2. Data Exploration – Once you have the problem defined, the next step is to explore the data and become more familiar with it. This is especially important when dealing with a completely new data set.
3. Data Preparation – Now that you have a good understanding of the data, you will need to prepare it for modelling. You will identify and treat missing values, detect outliers, transform variables, create binary variables if required and so on. This stage is very influenced by the modelling technique you will use at the next stage.  For example, regression involves a fair amount of data preparation, but decision trees may need less prep whereas clustering requires a whole different kind of prep as compared to other techniques.
4. Modelling – Once the data is prepared, you can begin modelling. This is usually an iterative process where you run a model, evaluate the results, tweak your approach, run another model, evaluate the results, re-tweak and so on….. You go on doing this until you come up with a model you are satisfied with or what you feel is the best possible result with the given data.
5. Validation – The final model (or maybe the best 2-3 models) should then be put through the validation process. In this process, you test the model using completely new data set i.e. data that was not used to build the model. This process ensures that your model is a good model in general and not just a very good model for the specific data earlier used (Technically, this is called avoiding over fitting)
---+---
SHORT EXERCISE => Translate this sentence from the passage on data modelling stages into Spanish: "Once you have the problem defined, the next step is to explore the data and become more familiar with it." The entries that come next aren't needed for anything here.

INFORMATION SHOWN =>
---+---
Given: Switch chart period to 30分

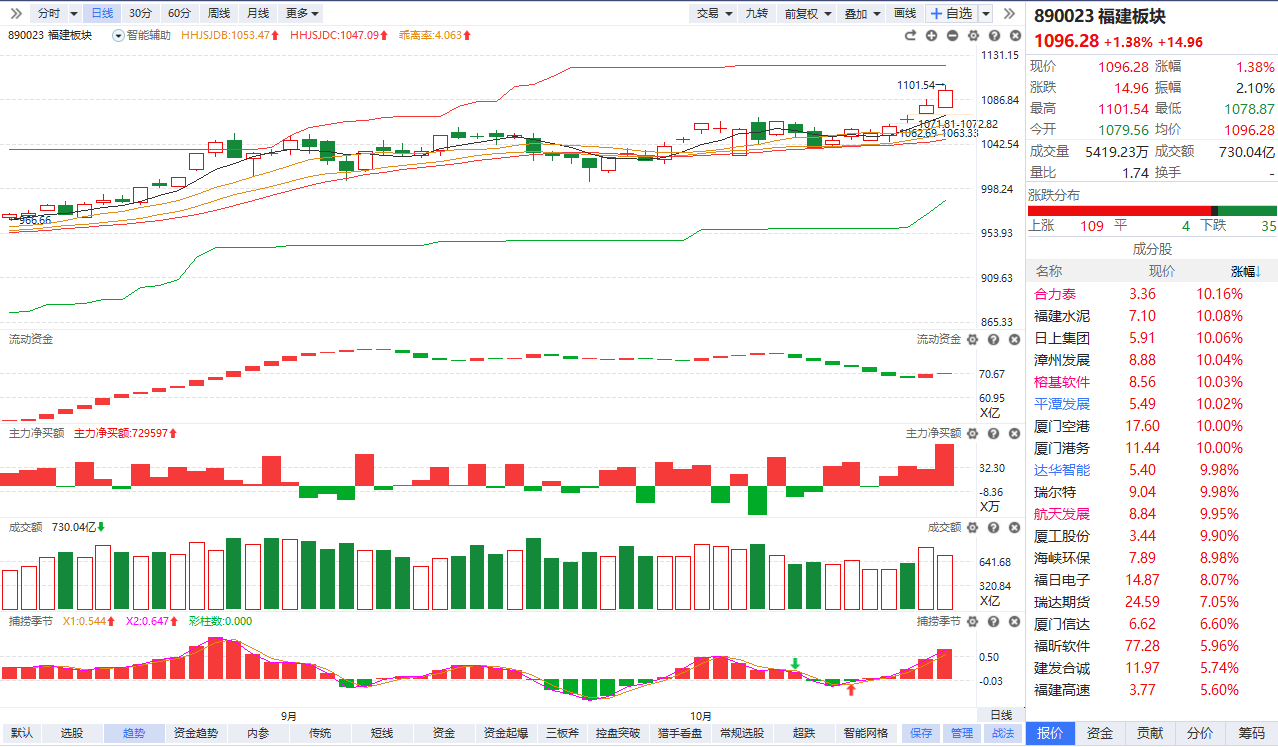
---+---
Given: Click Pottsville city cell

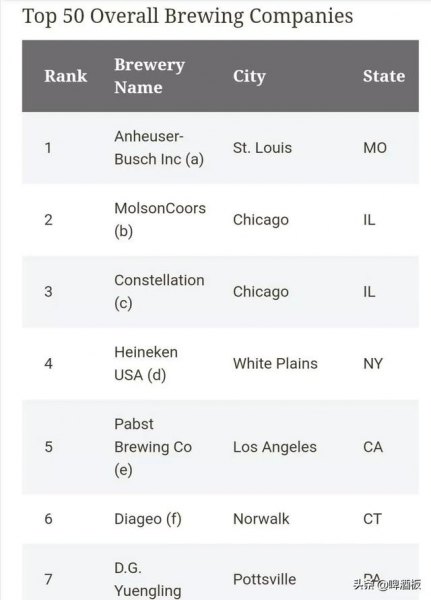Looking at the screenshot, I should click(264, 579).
---+---
RESPONSE TO THE EXERCISE => Una vez que tienes definido el problema, el siguiente paso es explorar los datos y familiarizarte más con ellos.